RECORDS PROVIDED
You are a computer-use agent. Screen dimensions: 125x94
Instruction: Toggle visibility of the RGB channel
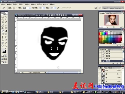pos(100,70)
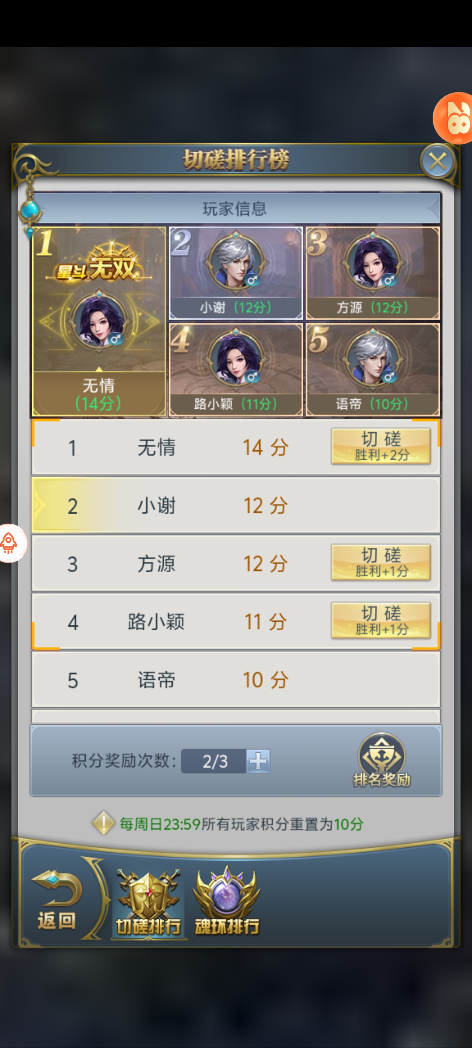Screen dimensions: 472x1048
Task: Challenge 方源 with the 切磋 button
Action: [x=381, y=562]
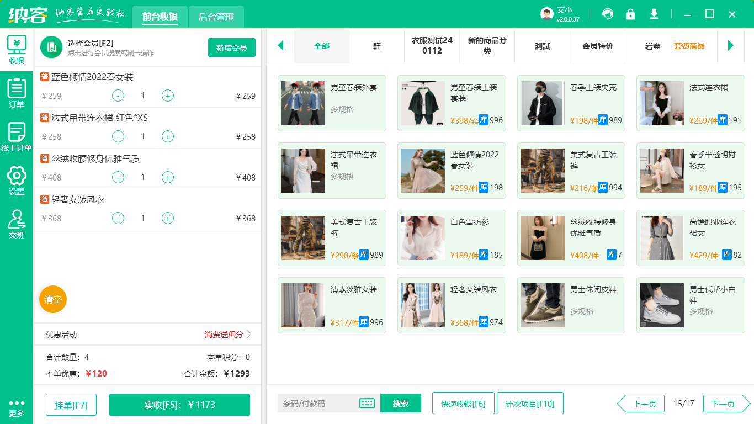The height and width of the screenshot is (424, 754).
Task: Open the 订单 orders sidebar icon
Action: click(17, 93)
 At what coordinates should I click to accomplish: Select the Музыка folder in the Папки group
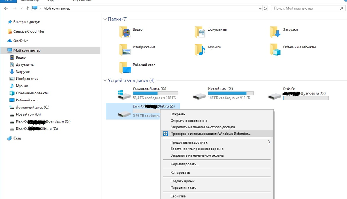pyautogui.click(x=201, y=49)
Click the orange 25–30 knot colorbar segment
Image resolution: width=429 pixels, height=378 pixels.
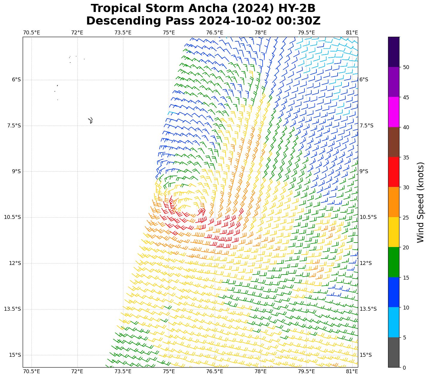[x=393, y=202]
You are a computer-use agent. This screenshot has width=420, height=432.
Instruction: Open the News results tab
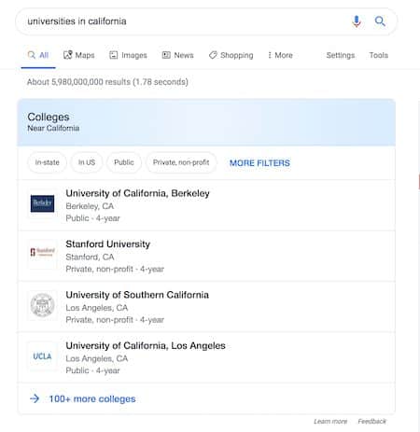click(177, 55)
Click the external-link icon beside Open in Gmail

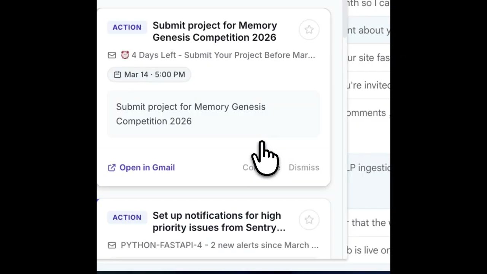[x=112, y=168]
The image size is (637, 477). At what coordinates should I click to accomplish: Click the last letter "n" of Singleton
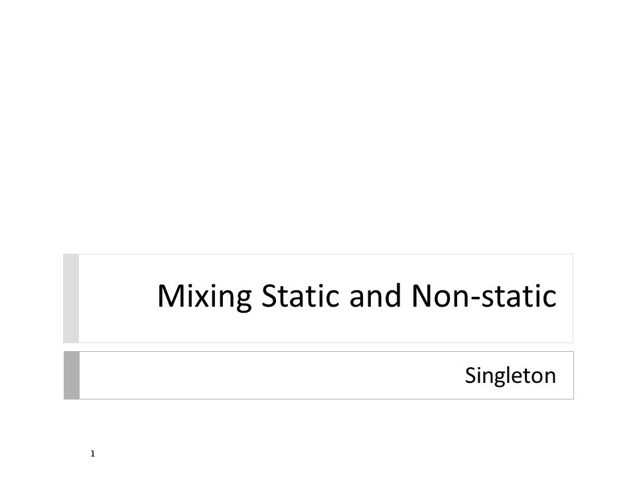[550, 378]
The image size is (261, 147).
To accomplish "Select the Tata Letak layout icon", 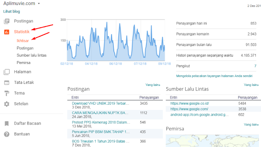I will pos(7,83).
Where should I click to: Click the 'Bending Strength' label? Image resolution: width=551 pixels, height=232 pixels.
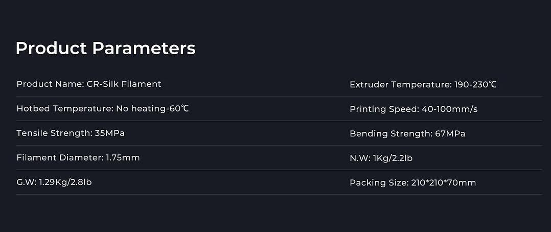click(x=390, y=134)
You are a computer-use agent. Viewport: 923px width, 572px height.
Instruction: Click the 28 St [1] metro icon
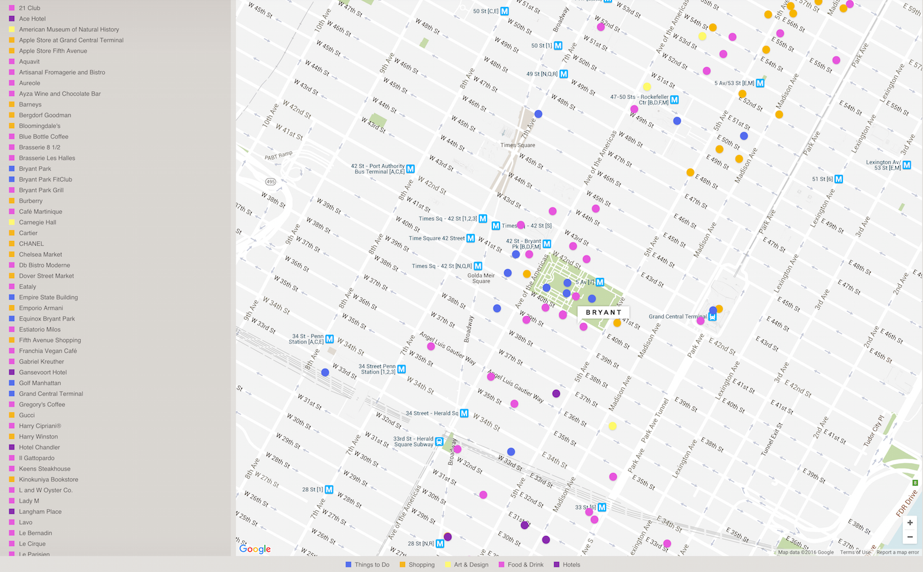click(x=329, y=490)
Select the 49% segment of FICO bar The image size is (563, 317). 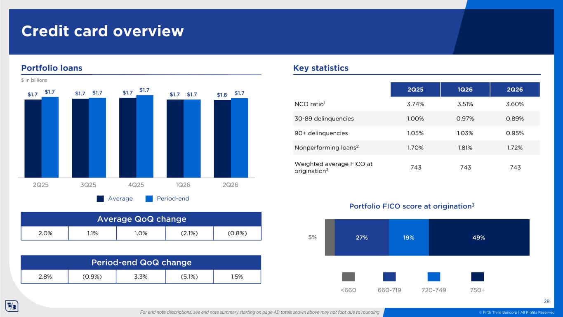tap(479, 237)
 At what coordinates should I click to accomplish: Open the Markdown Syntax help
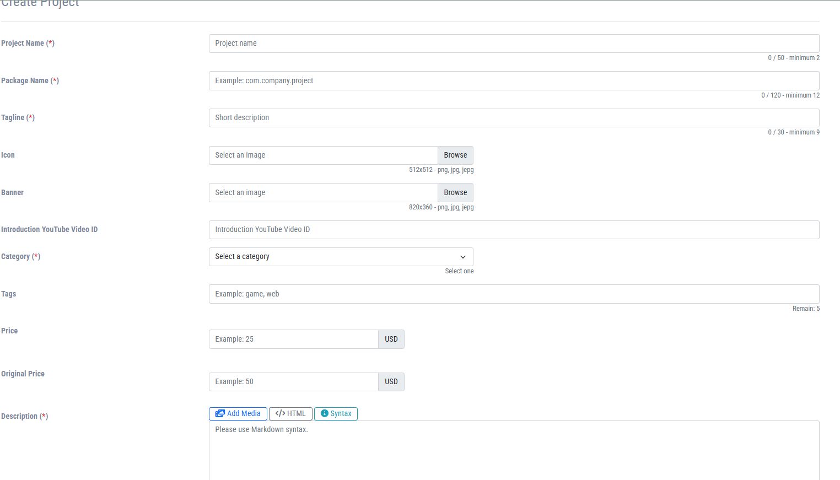point(336,414)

STATED EXERCISE
Show each line of the rows above that contains the string "pixels", copied in full.

SOLUTION TO THIS TASK
Image resolution: width=429 pixels, height=378 pixels.
Where should I click to: Click the 'Bending Strength' label? Image resolution: width=551 pixels, height=232 pixels.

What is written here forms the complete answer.